» **About this task**
Taking the listing below, restate word for word each line from the line with "Click the Шрифты" to the line with "Given: Click the line", ends included, and stop there.

=======

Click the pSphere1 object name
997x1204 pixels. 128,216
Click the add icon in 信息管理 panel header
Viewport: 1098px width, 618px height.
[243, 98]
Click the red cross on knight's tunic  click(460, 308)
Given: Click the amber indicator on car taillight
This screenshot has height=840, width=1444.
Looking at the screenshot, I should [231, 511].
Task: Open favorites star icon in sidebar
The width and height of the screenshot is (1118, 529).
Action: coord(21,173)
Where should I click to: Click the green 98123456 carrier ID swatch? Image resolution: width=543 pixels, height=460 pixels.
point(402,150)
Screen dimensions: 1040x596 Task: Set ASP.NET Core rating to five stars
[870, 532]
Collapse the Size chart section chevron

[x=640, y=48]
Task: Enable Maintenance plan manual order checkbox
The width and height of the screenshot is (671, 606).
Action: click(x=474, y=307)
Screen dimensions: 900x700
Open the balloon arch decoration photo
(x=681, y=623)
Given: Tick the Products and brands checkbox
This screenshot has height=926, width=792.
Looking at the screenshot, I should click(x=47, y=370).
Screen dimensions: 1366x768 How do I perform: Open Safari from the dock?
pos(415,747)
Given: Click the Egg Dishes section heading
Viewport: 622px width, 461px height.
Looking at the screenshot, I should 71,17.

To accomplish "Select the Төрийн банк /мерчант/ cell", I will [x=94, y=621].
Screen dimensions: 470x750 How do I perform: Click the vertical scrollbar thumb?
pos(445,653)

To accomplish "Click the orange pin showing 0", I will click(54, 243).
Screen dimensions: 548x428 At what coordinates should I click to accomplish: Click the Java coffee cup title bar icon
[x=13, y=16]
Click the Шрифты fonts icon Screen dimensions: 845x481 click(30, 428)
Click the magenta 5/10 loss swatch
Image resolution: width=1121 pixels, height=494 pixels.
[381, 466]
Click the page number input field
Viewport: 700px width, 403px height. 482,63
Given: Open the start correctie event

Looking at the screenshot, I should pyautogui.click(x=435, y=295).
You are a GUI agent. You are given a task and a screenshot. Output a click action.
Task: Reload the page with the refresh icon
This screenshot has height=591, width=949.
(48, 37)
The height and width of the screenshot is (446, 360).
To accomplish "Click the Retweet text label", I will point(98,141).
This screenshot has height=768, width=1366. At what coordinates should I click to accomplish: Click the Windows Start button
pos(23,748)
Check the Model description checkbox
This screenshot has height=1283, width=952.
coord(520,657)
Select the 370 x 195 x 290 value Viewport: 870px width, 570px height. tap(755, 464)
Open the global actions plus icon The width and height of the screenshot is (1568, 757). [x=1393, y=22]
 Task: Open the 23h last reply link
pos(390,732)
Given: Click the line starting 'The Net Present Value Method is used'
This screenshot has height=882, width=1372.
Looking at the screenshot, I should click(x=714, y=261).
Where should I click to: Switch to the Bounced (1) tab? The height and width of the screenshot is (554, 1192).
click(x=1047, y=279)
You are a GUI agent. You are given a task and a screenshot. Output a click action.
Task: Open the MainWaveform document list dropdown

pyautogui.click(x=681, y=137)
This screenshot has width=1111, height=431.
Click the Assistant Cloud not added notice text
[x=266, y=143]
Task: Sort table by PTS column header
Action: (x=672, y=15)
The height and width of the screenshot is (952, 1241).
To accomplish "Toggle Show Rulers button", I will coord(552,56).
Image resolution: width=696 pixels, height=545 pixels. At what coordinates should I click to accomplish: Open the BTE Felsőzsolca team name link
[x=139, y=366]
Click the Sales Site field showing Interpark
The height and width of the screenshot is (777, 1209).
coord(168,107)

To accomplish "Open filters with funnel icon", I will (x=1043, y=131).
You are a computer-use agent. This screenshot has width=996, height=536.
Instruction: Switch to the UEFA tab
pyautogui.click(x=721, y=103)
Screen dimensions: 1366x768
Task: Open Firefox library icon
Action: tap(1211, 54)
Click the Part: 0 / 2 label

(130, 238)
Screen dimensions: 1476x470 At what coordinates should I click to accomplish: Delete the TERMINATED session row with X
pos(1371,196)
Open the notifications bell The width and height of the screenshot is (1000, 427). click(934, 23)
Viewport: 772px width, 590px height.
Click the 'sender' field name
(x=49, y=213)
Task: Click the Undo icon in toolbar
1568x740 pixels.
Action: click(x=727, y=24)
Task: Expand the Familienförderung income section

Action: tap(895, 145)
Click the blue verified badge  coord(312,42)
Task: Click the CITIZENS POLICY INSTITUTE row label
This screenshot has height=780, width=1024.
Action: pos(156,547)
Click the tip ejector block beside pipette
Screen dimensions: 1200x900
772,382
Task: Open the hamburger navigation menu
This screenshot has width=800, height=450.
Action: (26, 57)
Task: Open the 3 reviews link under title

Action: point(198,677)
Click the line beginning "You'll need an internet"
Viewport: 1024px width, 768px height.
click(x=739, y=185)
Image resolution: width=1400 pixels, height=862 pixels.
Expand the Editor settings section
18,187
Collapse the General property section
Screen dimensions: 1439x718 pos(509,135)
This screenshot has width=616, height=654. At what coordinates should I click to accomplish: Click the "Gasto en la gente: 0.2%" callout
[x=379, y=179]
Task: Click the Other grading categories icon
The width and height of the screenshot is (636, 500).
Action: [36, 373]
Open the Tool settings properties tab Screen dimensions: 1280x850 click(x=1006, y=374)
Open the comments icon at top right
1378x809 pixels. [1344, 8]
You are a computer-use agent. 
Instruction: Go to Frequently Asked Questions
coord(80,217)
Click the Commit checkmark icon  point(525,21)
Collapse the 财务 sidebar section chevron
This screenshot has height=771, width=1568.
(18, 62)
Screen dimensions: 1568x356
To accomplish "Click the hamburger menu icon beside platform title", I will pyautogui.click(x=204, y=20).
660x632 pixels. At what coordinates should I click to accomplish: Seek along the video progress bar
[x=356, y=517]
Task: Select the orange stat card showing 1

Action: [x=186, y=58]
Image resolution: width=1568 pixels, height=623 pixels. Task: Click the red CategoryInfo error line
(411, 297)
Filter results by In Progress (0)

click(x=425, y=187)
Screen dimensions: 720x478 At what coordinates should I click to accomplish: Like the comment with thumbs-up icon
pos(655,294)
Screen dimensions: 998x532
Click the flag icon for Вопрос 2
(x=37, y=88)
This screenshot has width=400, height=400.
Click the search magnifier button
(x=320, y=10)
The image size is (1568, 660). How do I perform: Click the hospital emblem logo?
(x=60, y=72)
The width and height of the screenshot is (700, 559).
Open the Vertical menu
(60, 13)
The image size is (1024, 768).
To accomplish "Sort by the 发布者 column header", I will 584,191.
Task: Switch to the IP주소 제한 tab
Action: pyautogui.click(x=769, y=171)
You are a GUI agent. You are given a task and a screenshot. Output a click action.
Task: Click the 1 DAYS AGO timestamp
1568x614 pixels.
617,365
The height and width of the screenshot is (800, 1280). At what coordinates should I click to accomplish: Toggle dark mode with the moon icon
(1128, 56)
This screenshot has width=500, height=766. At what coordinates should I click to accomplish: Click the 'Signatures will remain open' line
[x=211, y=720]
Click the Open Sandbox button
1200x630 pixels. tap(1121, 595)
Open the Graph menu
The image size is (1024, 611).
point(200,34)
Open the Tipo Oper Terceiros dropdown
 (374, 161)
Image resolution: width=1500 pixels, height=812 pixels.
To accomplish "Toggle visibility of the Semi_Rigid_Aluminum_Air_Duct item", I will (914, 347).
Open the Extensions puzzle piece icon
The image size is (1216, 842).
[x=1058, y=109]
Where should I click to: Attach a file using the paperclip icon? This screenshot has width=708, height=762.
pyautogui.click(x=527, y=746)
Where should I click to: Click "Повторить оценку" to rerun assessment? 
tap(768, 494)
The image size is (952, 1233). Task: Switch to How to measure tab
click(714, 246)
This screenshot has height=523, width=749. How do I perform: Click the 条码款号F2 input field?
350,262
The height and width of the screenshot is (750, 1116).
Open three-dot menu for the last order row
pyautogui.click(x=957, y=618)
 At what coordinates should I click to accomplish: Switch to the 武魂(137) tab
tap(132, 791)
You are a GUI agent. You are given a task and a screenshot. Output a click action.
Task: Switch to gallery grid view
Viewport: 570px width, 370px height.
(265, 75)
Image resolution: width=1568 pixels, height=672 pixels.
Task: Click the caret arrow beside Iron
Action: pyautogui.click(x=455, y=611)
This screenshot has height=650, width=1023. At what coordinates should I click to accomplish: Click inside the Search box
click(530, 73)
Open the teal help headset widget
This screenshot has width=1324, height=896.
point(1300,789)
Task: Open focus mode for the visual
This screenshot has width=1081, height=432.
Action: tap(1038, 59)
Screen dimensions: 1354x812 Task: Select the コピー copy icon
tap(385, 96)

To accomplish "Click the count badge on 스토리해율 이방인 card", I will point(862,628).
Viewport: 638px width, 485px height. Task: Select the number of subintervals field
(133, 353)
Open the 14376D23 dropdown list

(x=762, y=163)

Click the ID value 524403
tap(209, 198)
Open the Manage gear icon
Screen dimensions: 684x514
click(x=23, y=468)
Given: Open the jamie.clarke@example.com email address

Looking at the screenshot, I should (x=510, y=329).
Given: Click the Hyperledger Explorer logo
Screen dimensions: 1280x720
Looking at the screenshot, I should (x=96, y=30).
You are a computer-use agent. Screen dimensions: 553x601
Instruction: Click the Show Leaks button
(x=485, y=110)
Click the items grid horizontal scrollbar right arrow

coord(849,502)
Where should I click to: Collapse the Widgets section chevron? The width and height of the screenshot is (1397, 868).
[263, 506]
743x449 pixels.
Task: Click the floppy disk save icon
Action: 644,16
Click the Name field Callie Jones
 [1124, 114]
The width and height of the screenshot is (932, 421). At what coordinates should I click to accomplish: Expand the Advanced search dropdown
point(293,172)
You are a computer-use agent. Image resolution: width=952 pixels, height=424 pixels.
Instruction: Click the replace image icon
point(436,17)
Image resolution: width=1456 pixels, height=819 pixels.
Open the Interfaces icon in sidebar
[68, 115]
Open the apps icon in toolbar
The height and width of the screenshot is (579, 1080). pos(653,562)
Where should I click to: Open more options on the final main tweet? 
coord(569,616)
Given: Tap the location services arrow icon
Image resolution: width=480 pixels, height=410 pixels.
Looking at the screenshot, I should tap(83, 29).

=======

» **Response**
Click the Шрифты fonts icon Screen dimensions: 845x481 click(30, 428)
Click the magenta 5/10 loss swatch
Image resolution: width=1121 pixels, height=494 pixels.
[381, 466]
Click the page number input field
Viewport: 700px width, 403px height. 482,63
Given: Open the start correctie event

Looking at the screenshot, I should pyautogui.click(x=435, y=295).
You are a GUI agent. You are given a task and a screenshot. Output a click action.
Task: Reload the page with the refresh icon
This screenshot has height=591, width=949.
(48, 37)
The height and width of the screenshot is (446, 360).
To accomplish "Click the Retweet text label", I will point(98,141).
This screenshot has height=768, width=1366. At what coordinates should I click to accomplish: Click the Windows Start button
pos(23,748)
Check the Model description checkbox
This screenshot has height=1283, width=952.
coord(520,657)
Select the 370 x 195 x 290 value Viewport: 870px width, 570px height. tap(755, 464)
Open the global actions plus icon The width and height of the screenshot is (1568, 757). [x=1393, y=22]
 Task: Open the 23h last reply link
pos(390,732)
Given: Click the line starting 'The Net Present Value Method is used'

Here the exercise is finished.